The bank is also looking at cutting deposit rates if the Reserve Bank of India (RBI) cuts the repo rate in the third-quarter review of the monetary policy later this month. “If there is a cut in repo rate, we will first reduce our deposit rates. We will cut across the tenures by at least 25 basis points,” said Kumar.

The street expects the RBI to cut the repo rate by at least 25 basis points on January 29.

The capital adequacy norms as specified under Basel-III regulations, which will be implemented from April 1, will result in banks shoring up their tier-I capital over the next five years. According to Kumar, SBBJ would require Rs 3,000 crore equity for the same purpose. Under Basel III regulations, tier-I comprises core equity capital. “Our capital adequacy ratio was 12.81 per cent last quarter out of which tier-I is above 9 per cent,” said Kumar. The equity capital will be by way of infusion from parent (State Bank of India) and rights issue.

For the nine months of the current fiscal, Kumar said the bank’s credit and deposit grew by over 10 per cent. “The last quarter is always better. So, we are expecting 17 per cent target for credit and 16.5 per cent for deposits to be achieved,” said Kumar.
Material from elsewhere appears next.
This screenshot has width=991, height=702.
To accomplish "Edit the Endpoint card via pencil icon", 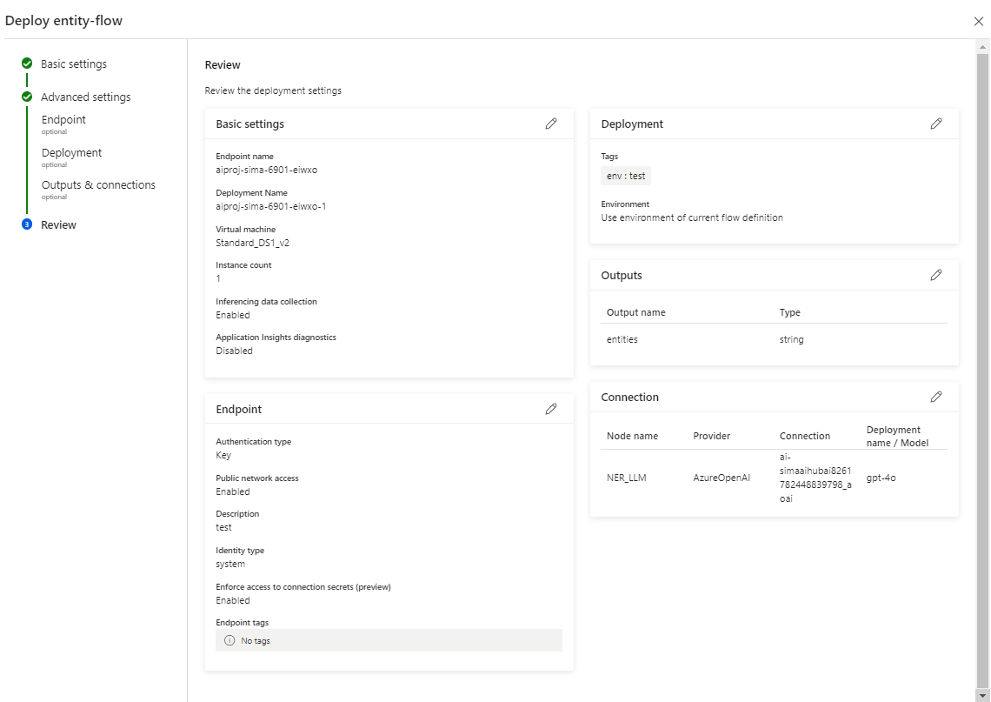I will (x=551, y=409).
According to Kumar, the next fiscal will be better in terms of credit growth. “Right now, demand from corporates is not much, and credit growth is subdued. But in another six months I do expect a turnaround. The GDP growth will also take a reversal. Our credit and deposit growth for the next fiscal will be 19-20 per cent,” said Kumar.

The industry awaits the RBI to issue the final guidelines on new banking licence. According to Kumar, with the entry of new banks in the private sector the industry will witness consolidations. “There is no merger proposal for SBBJ at present with SBI. But in due course it will happen, and associate bank merger is a natural fit,” he said.